◆ EXERCISE:
For this exercise, reproduce the entries below exactly, but only from the line containing "The width and height of the screenshot is (811, 500)." through the line containing "Viewport: 800px width, 668px height.", both included.

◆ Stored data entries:
━━━━━━
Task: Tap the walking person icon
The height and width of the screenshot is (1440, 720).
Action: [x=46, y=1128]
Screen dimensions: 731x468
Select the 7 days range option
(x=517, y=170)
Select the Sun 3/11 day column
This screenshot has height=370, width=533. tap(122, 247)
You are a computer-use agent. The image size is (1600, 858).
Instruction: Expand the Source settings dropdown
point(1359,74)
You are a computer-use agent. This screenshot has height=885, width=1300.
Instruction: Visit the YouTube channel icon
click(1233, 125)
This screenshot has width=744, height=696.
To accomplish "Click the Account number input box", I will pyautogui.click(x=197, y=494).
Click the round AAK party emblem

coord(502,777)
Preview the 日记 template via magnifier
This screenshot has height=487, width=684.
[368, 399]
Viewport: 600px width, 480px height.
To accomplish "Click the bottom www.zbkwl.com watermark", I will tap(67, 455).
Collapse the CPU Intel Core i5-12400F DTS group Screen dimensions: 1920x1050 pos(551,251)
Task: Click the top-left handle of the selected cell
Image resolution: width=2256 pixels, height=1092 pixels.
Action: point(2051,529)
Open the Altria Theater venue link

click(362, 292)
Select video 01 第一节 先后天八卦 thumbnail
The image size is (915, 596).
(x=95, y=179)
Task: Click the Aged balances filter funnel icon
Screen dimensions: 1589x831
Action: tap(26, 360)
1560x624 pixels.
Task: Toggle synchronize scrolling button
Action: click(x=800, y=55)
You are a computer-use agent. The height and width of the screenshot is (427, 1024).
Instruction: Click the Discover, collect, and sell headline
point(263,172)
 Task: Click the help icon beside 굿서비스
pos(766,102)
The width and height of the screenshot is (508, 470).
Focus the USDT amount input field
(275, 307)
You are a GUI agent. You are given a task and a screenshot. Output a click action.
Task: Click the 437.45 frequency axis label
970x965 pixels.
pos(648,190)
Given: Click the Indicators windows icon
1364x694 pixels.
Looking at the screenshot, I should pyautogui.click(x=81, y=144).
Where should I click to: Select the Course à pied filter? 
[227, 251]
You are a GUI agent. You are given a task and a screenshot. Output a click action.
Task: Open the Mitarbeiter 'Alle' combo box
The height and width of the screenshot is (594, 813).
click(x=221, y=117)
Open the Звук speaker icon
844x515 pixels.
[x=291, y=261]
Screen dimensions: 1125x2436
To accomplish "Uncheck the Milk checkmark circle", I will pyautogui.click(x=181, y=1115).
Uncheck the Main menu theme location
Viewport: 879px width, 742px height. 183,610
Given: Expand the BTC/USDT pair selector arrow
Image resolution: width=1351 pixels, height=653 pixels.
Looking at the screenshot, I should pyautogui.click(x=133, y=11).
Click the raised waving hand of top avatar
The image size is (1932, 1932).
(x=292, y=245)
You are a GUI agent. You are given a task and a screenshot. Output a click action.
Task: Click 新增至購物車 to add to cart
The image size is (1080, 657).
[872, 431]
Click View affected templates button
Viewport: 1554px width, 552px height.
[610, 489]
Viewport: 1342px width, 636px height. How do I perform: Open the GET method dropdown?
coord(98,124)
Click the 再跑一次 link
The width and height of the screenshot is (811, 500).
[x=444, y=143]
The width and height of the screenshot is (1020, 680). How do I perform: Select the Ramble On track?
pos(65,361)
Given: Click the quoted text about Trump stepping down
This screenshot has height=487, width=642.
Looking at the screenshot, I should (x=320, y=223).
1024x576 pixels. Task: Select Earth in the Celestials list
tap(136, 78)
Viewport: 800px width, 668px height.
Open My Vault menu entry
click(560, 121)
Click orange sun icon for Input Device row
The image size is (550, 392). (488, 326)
━━━━━━
◆ OUTPUT OF THE TASK:
The width and height of the screenshot is (811, 500).
[x=444, y=143]
The width and height of the screenshot is (1020, 680). How do I perform: Select the Ramble On track?
pos(65,361)
Given: Click the quoted text about Trump stepping down
This screenshot has height=487, width=642.
Looking at the screenshot, I should (x=320, y=223).
1024x576 pixels. Task: Select Earth in the Celestials list
tap(136, 78)
Viewport: 800px width, 668px height.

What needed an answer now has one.